All traces beyond the Quaternary have been turned into dust and nothing remained. This means that, scientifically, there are no visible traces of an unknown civilization before humans arrived on Earth.

The study pointed out to our own negative impact on the planet and on a poor sustainable development

According to the scientists, all the direct evidence of our lives on the planet would be erased after many millions of years. Therefore, the two thought about what kind of evidence could still remain upon our civilization’s extinction.

In our case, the researchers say, the plastic waste will survive us as it will persist at the bottom of the oceans during geological timescales. The two researchers discovered that the collective activity of humanity today leaves traces that can be detected for the next 100 million years.

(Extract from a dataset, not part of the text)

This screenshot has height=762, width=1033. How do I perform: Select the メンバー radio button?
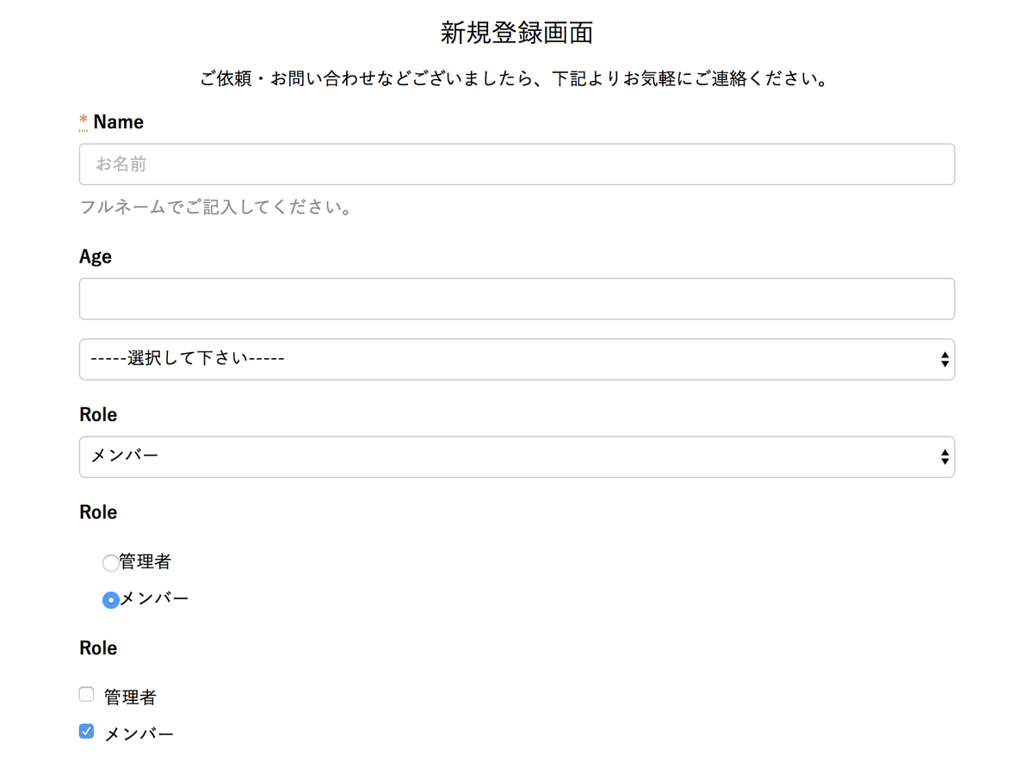point(110,599)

In the end, Adam Frank and Gavin Schmidt recognize the practical impossibility of finding any evidence of a civilization before humans.

“Once you realize the need to find low-impact energy sources to slow down climate change, fewer footprints will you leave. Then, the more sustainable your civilization becomes, the less will be the signal that you leave for future generations”, certifies Frank. “Our work also speculates on the possibility that some other planets had destruction and construction cycles driven by fossil fuels. Climate change caused by the use of fossils leads to a reduction of oxygen levels in the ocean. These low levels help unleash the conditions necessary to manufacture new fossil fuels, such as oil and coal,” he continued.

In conclusion, even though they haven’t found a proof of a civilization before humans on Earth, their study showed that what we will leave behind us for the future possible generations will only be marks of our own destruction such as plastic waste, pollution, and the signs of a poor sustainable development plan.